NEW YORK (Reuters) - Once the domain of grandmothers waiting for a quarterly check from their local utility, dividends have become very appealing in the wake of a choppy decade for stock markets.
Dividend-paying stocks reward investors whether the market goes up or down, a fact which boosted their popularity in 2011. Equity-income funds were the top diversified equity performers in 2011, up almost three percent for the year, according to fund research firm Lipper, a Thomson Reuters company.
But that popularity, ironically, could also be a problem.
“Dividend stocks have had a great run,” says Charlie Dreifus, senior portfolio manager of New York City-based The Royce Funds. “Has it become a crowded and overvalued space? Maybe.”

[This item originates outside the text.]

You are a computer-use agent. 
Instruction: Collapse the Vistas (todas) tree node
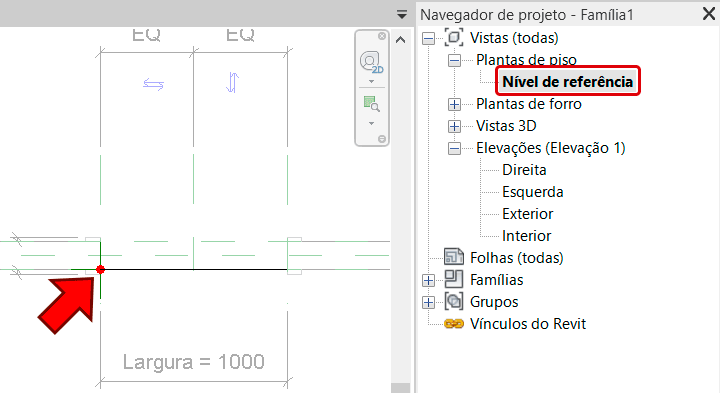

Companies jumping on the dividend bandwagon include Apple Inc (AAPL.O), which, after years of rebuffing income-hungry shareholders, said recently it will award a quarterly dividend of $2.65 per share beginning in July.
Goldman Sachs Group Inc (GS.N) recently hiked its dividend for the first time in six years, by almost a third, making for a yield of roughly 1.6 percent.
The average yield of companies in the S&P 500 is around 2 percent, so you can own a broad index of equities and skim off as much income as you’d get from 10-year T-bills.
Historically, dividends have amounted to 41.85 percent of total stock market returns, according to data from S&P Indices.
But, investors, beware. With countervailing winds whipping around dividend stocks, are dividends still worthy of your adoration? Here are some channel markers to help you plot your course.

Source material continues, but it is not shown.